I also fuse the visual with my poetry and what I'm doing. I'm a big fan of Bethany Yellowtail, the Indigenous designer. She's amazing. I met her in LA, when I was doing readings in person. It was very cool, but it was also because I had worn a lot of her things to my readings. I posted them on social media. She started to notice me through social media.
Vincent Schilling: That’s very cool, I have interviewed Bethany Yellowtail for Indian Country Today many times.
Kinsale Hueston: Yeah, it was great to meet her. Something like that wouldn't have happened if I hadn't used social media to take pictures of my readings and share them. It's the fusion of what I wear and what I'm writing and what I'm doing, plus social media kind of shows this almost unabashed kind of pride. It establishes an image of who I am and what I'm trying to do.
Vincent Schilling: Are Native Americans allowed to have pride in 2019?
Kinsale Hueston: Yes, of course. I think ...
Vincent Schilling: I say that as a bit of a devil’s advocate, It's tough because many Native tribe cultures tell us to be humble, but social media tell us to do the exact opposite.
Kinsale Hueston: Yeah. I am very proud of where I come from, of my family and everything. My work is inherently very full of love and pride for my people and my mother's family. I think my social media and how I present myself on there, is very aware of that and is not afraid to present myself in that kind of way.
It's also very interesting. Usually, why would you be proud of something like that?
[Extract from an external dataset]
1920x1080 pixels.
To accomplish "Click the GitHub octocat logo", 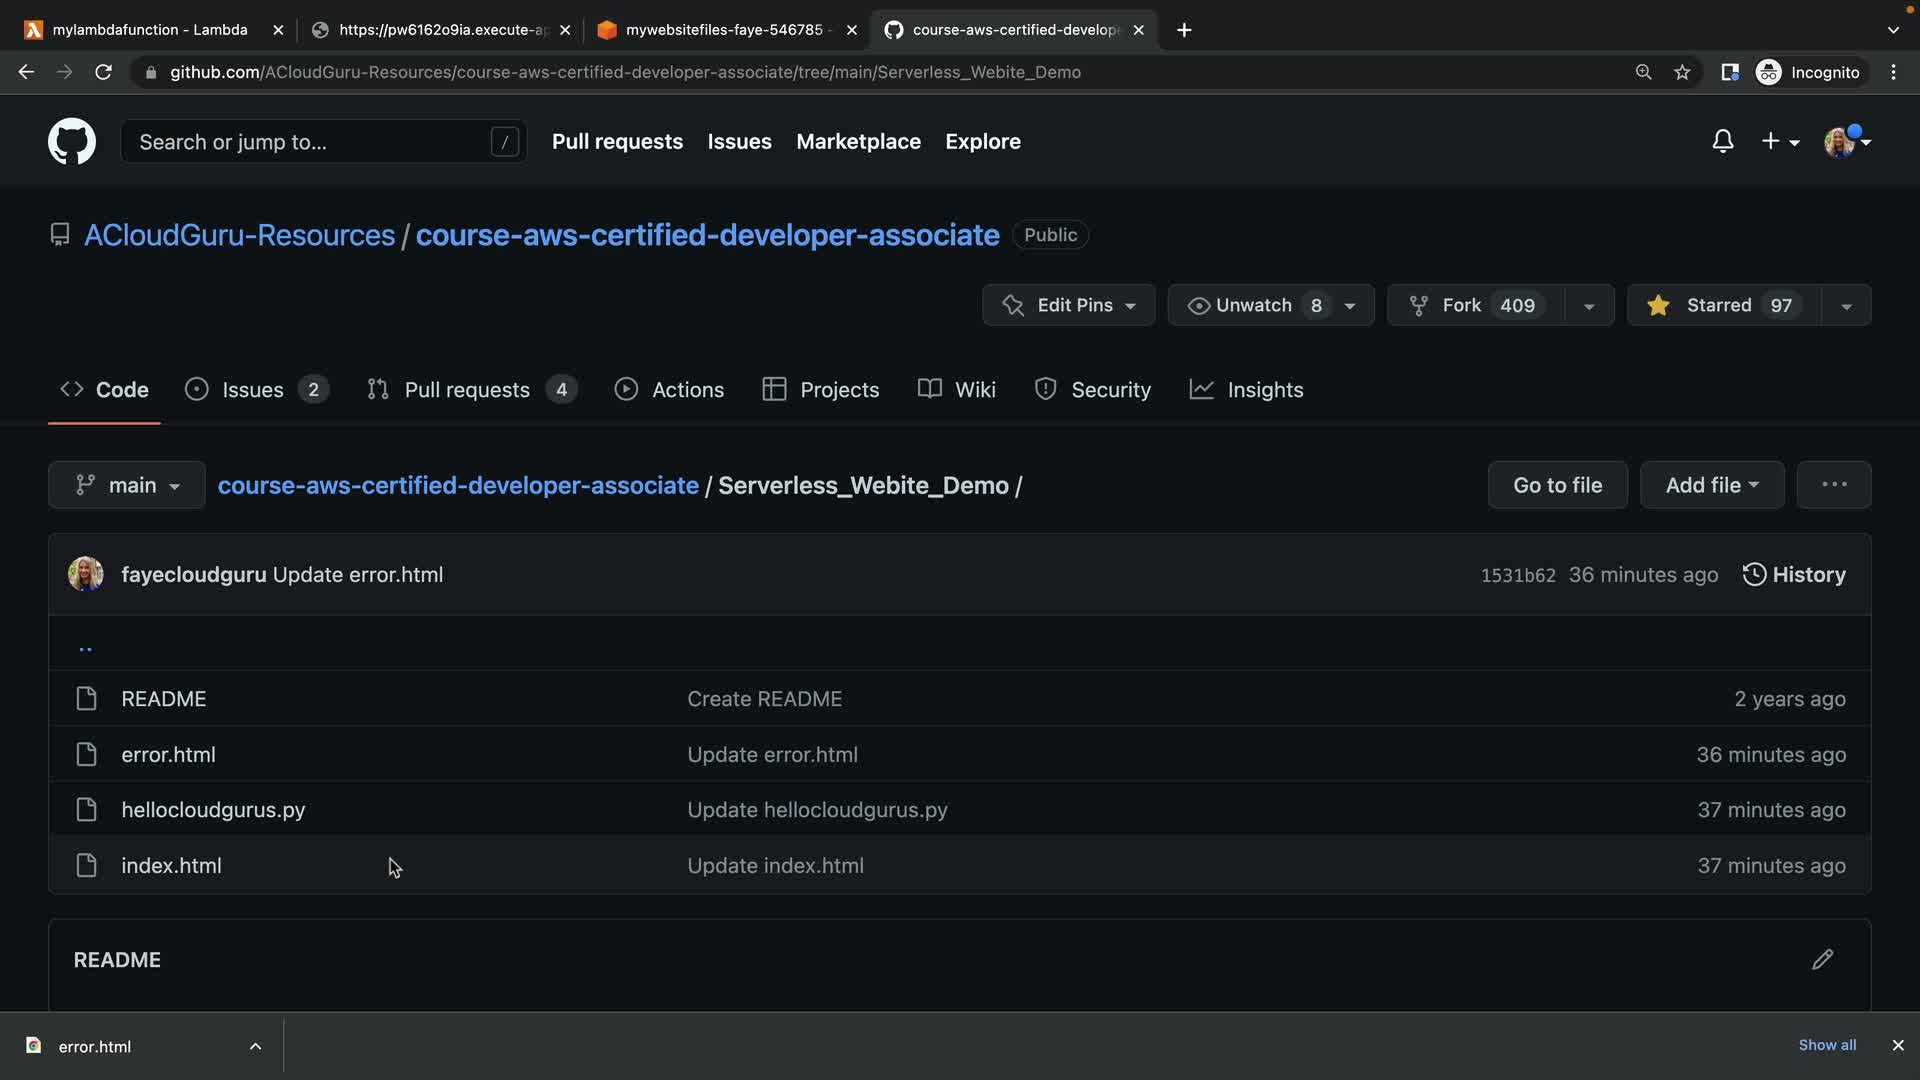I will (72, 141).
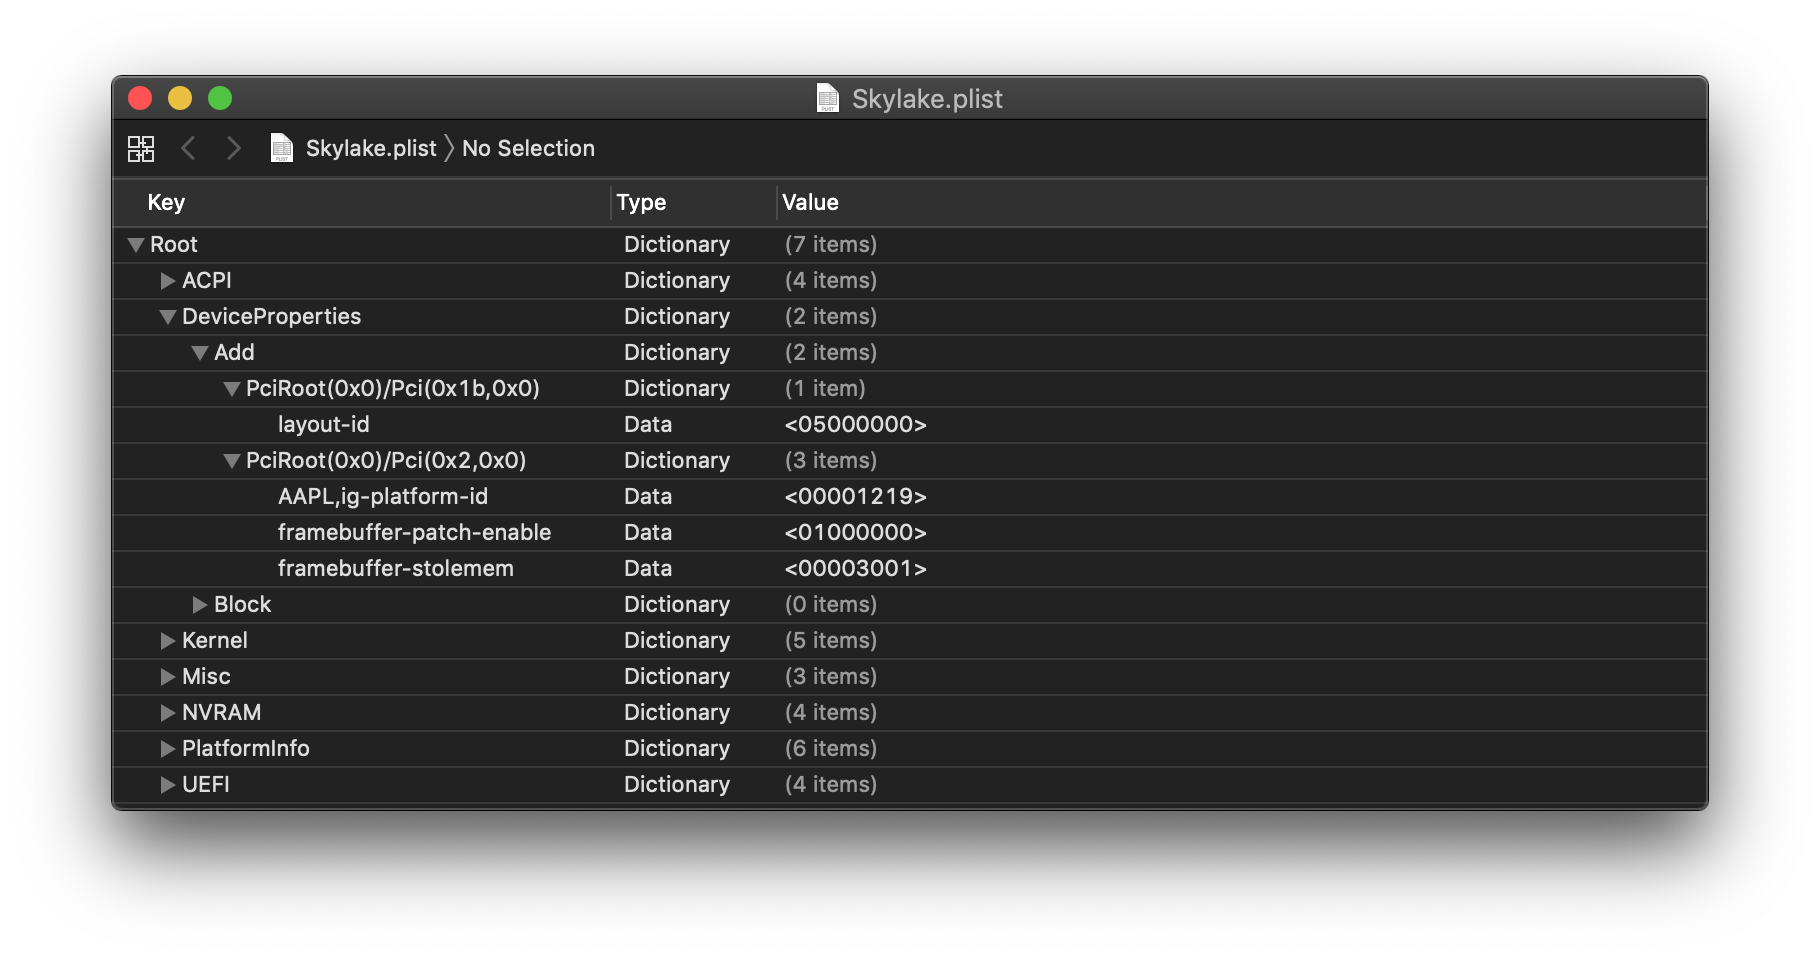This screenshot has width=1820, height=958.
Task: Select the framebuffer-stolemem entry
Action: [x=396, y=568]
You're proud to be somebody who is a minority. You're proud to be someone who is a woman in doing this. The answer is yes. Here's me being unafraid to express that.
Vincent Schilling: All said, you have this voice to young people and voice to your peers. What do the elders need to know or hear perhaps from you as a young person?
Kinsale Hueston: I guess what's great about the younger generations is that we've become, in a way, very honest and unafraid to speak our truths, which is great for art.
But also because we're so connected with each other. And we have a lot of knowledge about different people from different backgrounds and identities. It's much easier to establish these connections. That's what art does. It establishes connections. Sharing art over media is just reinforcing this idea of our world becoming intricately more interconnected. I think especially with Indigenous youth and artists, there is such a strong connection to elders and our community still. Art is just ... Art and social media are just ways of reinforcing that. For me ... The reason I started writing poetry was because of my grandmother, Stella Drake. She was a huge influence on my work. For Indigenous people, it's a matter of honoring ancestral love and your ancestors, but also having one foot there and having one foot in the present in the age of technology and social media. It's this unique fusion of remembering who we are and honoring our past, but also bringing that into the present and connecting that with our peers.
What I emphasize always is, we never forget or replace these things that we've learned from our elders. They will always be so important to us. What we do now on social media and with technology is, we empower our voices and our values, to just strengthen this connection to our communities, our land, and our elders.